Checking for EOF in stream

Tue Feb 20 03:33:55 EST 2007

On 2/20/07, Nathan <nejucomo at gmail.com> wrote:
> On 2/19/07, Gabriel Genellina <gagsl-py at yahoo.com.ar> wrote:
> > En Mon, 19 Feb 2007 21:50:11 -0300, GiBo <gibo at gentlemail.com> escribió:
> >
> > > Grant Edwards wrote:
> > >> On 2007-02-19, GiBo <gibo at gentlemail.com> wrote:
> > >>>
> > >>> Classic situation - I have to process an input stream of unknown length
> > >>> until a I reach its end (EOF, End Of File). How do I check for EOF? The
> > >>> input stream can be anything from opened file through sys.stdin to a
> > >>> network socket. And it's binary and potentially huge (gigabytes), thus
> > >>> "for line in stream.readlines()" isn't really a way to go.
> > >>>
> > >>> For now I have roughly:
> > >>>
> > >>> stream = sys.stdin
> > >>> while True:
> > >>>     data = stream.read(1024)
> > >>         if len(data) == 0:
> > >>              break  #EOF
> > >>>     process_data(data)
> > >
> > > Right, not a big difference though. Isn't there a cleaner / more
> > > intuitive way?
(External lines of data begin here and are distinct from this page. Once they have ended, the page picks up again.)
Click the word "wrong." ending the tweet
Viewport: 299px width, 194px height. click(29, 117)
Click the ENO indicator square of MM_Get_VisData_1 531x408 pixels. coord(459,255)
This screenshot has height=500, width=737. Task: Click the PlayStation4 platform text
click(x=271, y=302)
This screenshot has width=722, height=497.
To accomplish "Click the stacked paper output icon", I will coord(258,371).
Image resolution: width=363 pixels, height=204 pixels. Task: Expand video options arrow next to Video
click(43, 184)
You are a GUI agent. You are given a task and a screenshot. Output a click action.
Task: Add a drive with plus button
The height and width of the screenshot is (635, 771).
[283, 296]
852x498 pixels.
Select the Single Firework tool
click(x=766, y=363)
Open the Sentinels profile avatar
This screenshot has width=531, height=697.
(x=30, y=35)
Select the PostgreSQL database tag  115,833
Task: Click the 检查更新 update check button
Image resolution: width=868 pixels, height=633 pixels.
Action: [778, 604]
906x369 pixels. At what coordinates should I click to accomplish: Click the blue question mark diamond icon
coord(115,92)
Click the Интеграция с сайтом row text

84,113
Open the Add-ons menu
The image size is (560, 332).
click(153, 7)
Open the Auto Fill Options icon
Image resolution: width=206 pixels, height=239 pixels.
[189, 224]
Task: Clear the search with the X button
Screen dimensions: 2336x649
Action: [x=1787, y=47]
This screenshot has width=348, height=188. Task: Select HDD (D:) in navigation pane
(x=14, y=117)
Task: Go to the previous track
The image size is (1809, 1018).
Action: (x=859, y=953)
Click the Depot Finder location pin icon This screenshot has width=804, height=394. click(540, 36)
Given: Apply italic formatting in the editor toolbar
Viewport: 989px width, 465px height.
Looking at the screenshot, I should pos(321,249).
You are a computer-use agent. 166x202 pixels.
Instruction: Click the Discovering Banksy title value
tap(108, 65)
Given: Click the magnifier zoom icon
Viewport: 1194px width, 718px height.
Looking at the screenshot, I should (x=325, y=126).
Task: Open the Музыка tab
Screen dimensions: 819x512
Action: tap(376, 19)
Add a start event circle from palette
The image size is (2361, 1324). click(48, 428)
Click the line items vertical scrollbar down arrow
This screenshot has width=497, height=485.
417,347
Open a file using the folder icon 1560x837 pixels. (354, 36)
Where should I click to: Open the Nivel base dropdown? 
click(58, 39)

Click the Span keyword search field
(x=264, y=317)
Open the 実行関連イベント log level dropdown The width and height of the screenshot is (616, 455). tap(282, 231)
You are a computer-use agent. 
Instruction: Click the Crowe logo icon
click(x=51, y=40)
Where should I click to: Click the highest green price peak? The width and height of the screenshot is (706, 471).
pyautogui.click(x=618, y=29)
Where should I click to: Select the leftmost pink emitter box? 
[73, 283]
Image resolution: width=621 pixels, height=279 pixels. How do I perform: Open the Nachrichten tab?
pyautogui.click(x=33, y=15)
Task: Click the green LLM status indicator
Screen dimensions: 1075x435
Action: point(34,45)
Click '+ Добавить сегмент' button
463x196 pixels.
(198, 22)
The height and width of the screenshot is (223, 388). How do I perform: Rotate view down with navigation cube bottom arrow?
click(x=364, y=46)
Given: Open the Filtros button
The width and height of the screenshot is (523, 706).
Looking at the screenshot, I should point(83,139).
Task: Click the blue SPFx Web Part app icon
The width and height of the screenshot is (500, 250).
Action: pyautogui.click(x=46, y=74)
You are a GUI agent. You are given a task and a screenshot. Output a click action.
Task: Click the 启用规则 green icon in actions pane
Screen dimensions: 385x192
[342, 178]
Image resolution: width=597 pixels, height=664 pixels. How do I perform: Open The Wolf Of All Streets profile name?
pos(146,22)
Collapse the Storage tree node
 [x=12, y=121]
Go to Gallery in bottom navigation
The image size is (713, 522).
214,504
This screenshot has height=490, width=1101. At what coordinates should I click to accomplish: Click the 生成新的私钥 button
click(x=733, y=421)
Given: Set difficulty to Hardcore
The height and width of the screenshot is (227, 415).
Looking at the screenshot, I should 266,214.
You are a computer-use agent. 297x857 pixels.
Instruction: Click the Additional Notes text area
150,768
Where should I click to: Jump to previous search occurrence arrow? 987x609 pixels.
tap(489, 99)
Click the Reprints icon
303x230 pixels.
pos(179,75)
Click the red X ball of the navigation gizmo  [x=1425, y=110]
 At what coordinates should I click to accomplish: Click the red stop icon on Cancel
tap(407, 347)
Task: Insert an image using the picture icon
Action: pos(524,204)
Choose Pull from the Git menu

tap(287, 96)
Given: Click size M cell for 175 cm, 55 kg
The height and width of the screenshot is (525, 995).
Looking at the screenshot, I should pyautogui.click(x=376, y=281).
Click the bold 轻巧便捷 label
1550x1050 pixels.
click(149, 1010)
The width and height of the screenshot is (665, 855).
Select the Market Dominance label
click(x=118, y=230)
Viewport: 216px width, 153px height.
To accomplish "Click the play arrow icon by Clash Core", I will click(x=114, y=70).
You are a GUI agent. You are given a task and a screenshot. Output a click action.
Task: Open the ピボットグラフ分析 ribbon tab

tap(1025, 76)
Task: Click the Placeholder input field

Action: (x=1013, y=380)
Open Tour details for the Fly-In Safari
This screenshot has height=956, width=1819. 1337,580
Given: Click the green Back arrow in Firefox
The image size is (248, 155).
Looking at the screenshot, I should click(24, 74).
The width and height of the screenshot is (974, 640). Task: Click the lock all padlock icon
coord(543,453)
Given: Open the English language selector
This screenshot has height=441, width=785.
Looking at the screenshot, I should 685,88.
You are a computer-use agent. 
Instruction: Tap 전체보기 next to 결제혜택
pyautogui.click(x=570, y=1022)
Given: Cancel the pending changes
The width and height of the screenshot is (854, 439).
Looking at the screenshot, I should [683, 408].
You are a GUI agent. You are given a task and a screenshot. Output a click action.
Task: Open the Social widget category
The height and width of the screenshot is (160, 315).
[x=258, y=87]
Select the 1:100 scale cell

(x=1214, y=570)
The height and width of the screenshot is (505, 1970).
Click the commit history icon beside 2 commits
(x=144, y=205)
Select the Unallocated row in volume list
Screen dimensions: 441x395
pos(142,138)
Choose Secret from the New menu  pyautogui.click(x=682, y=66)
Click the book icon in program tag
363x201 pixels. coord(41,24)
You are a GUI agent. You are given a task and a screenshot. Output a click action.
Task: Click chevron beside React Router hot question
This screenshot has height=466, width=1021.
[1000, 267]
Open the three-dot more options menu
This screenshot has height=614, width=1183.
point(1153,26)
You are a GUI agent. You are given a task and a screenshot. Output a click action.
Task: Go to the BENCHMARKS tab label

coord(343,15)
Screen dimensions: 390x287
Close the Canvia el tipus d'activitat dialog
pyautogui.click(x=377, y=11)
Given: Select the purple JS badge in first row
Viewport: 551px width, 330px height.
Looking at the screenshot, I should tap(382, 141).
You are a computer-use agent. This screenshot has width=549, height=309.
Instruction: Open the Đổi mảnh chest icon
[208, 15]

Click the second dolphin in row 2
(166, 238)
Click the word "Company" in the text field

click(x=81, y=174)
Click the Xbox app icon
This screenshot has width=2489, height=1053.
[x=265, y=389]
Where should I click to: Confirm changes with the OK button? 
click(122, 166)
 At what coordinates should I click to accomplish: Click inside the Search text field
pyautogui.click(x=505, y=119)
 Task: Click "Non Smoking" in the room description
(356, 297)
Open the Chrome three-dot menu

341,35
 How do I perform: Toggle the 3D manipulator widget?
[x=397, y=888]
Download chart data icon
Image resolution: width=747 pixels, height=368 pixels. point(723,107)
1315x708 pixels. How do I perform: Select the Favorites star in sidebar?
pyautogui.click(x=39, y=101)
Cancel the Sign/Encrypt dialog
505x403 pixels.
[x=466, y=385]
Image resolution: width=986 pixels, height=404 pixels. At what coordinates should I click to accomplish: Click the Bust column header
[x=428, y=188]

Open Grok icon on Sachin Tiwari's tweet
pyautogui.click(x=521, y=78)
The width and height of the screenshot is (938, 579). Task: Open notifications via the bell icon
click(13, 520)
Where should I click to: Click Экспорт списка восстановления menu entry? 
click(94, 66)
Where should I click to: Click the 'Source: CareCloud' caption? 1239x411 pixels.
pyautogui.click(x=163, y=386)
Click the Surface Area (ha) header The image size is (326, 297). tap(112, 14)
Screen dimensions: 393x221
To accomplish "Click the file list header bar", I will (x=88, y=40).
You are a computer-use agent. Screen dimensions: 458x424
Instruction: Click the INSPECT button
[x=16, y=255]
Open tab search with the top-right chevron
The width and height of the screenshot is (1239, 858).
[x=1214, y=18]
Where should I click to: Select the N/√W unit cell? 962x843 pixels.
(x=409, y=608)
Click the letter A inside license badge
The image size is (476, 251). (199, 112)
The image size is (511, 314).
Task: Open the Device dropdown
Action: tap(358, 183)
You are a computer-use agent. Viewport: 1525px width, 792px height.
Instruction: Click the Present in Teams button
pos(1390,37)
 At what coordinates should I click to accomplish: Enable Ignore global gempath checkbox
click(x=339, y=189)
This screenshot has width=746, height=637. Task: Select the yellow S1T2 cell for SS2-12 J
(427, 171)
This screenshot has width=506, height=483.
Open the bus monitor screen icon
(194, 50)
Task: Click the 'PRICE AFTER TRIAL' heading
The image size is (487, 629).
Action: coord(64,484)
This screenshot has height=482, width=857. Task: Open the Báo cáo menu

Like using some wrapper objects around the streams or
> > > something?
> >
> > Read the documentation... For a true file object:
> > read([size]) ... An empty string is returned when EOF is encountered
> > immediately.
> > All the other "file-like" objects (like StringIO, socket.makefile, etc)
> > maintain this behavior.
> > So this is the way to check for EOF. If you don't like how it was spelled,
> > try this:
> >
> >    if data=="": break
> >
> > If your data is made of lines of text, you can use the file as its own
> > iterator, yielding lines:
> >
> > for line in stream:
> >      process_line(line)
> >
> > --
> > Gabriel Genellina
> >
> > --
> > http://mail.python.org/mailman/listinfo/python-list
> >
>
> Not to beat a dead horse, but I often do this:
>
> data = f.read(bufsize):
> while data:
>     # ... process data.
>     data = f.read(bufsize)
>
>
> -The only annoying bit it the duplicated line.  I find I often follow
> this pattern, and I realize python doesn't plan to have any sort of
> do-while construct, but even still I prefer this idiom.  What's the
> concensus here?
>
> What about creating a standard binary-file iterator:
>
> def blocks_of(infile, bufsize = 1024):
>     data = infile.read(bufsize)
>     if data:
>         yield data
>
>
> -the use would look like this:
>
> for block in blocks_of(myfile, bufsize = 2**16):
>     process_data(block) # len(block) <= bufsize...
>


(ahem), make that iterator something that works, like:

def blocks_of(infile, bufsize = 1024):
    data = infile.read(bufsize)
    while data:
        yield data
        data = infile.read(bufsize)